Le bon réflexe consiste à demander une phrase simple au conseiller : “Qu’est-ce qui peut faire perdre de l’argent sur ce fonds ?” Si la réponse est floue, il faut se méfier.
Quelle place dans une allocation patrimoniale ?
Pour un épargnant prudent, les fonds datés peuvent représenter une poche intermédiaire, après l’épargne de précaution et le fonds euros. Une allocation raisonnable peut consister à en détenir une part limitée, adaptée à l’horizon de placement et au niveau de risque accepté.

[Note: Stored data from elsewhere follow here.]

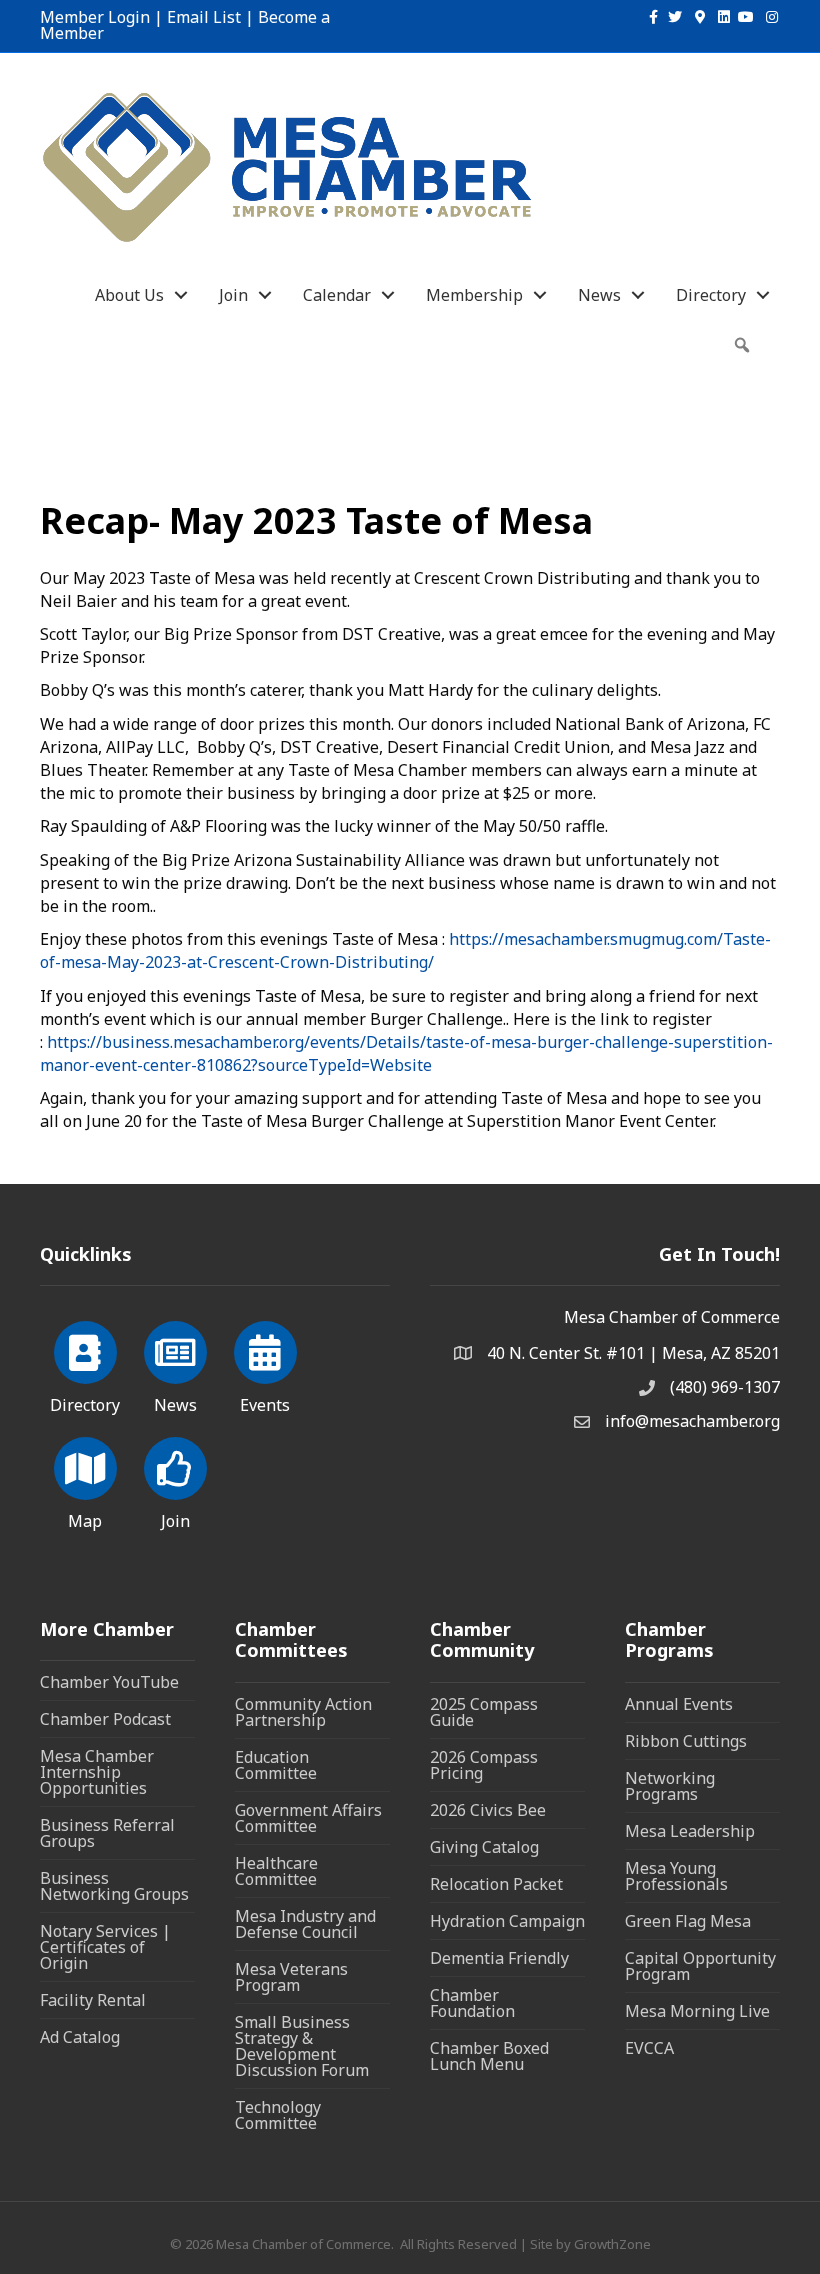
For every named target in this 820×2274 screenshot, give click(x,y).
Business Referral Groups (107, 1833)
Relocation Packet (496, 1884)
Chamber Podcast (105, 1719)
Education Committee (276, 1765)
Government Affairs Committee (308, 1818)
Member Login (95, 17)
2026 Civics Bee (488, 1810)
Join (233, 295)
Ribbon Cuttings (686, 1741)
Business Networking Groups (114, 1886)
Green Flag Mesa (688, 1921)
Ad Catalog (80, 2037)
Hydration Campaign (507, 1921)
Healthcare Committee (276, 1871)
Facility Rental (93, 2000)
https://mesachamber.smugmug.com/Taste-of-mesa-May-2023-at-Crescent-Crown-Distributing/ (405, 950)
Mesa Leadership (690, 1831)
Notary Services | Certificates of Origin (105, 1947)
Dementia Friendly (499, 1958)
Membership (474, 295)
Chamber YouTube (109, 1682)
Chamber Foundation (472, 2003)
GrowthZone (612, 2244)
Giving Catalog (484, 1847)
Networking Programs (670, 1786)
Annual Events (679, 1704)
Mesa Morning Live (697, 2011)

Pour un profil équilibré, ils peuvent remplacer une partie de l’exposition obligataire classique ou compléter le fonds euros. Pour un profil dynamique, ils peuvent servir de poche de stabilisation face aux actions, même si leur comportement dépendra fortement des taux et du crédit.

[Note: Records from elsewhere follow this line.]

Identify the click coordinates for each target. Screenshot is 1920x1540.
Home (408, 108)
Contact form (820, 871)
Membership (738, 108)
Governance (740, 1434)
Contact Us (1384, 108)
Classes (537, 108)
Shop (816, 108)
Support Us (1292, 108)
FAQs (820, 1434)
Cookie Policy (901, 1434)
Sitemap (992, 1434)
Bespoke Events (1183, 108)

L’erreur serait de mettre une part excessive du patrimoine dans un seul millésime. Il vaut mieux diversifier les échéances, les sociétés de gestion, les zones géographiques, les qualités de crédit et les enveloppes. Un fonds daté 2028 ne réagit pas comme un fonds daté 2033. Un fonds investment grade n’a pas le même risque qu’un fonds majoritairement high yield.
Le bon moment pour acheter ?
Le meilleur moment pour acheter des obligations est souvent lorsque les taux sont élevés et que les primes de risque rémunèrent correctement le danger. De ce point de vue, 2026 offre de meilleures conditions qu’une grande partie de la décennie précédente. Mais personne ne sait avec certitude si les taux longs ont atteint leur sommet.
Si les taux baissent dans les prochains mois, les fonds obligataires déjà constitués pourraient bénéficier d’une hausse de valeur. Si les taux remontent encore, ils peuvent baisser temporairement. Si l’économie ralentit fortement, les obligations souveraines de qualité peuvent jouer un rôle protecteur, mais les obligations high yield peuvent souffrir à cause de la hausse des défauts.
La bonne méthode consiste donc à investir progressivement et à choisir une durée cohérente. Entrer en une seule fois sur un fonds daté long à rendement élevé peut être tentant, mais cela expose au risque de mauvais timing. Une entrée fractionnée sur plusieurs supports et plusieurs échéances est souvent plus saine.
Conclusion : le rendement est revenu, mais le risque aussi
Les obligations et les fonds datés redeviennent des outils patrimoniaux sérieux. Après des années de taux bas, ils permettent enfin d’envisager un rendement visible sans passer intégralement par les actions. Pour les épargnants prudents, c’est une vraie opportunité.
Mais ce retour du rendement ne doit pas être confondu avec un retour du placement sans risque. Une obligation peut baisser. Un émetteur peut faire défaut. Un fonds daté peut connaître une moins-value si l’on sort avant l’échéance. Un rendement élevé peut cacher une exposition importante au high yield. Et les frais, dans l’assurance-vie ou le PER, peuvent réduire fortement le rendement net.
La bonne stratégie consiste à utiliser les fonds datés comme une brique intermédiaire : plus dynamique qu’un livret, plus risquée qu’un fonds euros, souvent moins volatile que les actions, mais jamais garantie. Pour les épargnants qui acceptent cette réalité, 2026 peut être une bonne fenêtre d’entrée. Pour ceux qui cherchent un Livret A à 5 %, la réponse est simple : ce produit n’existe pas.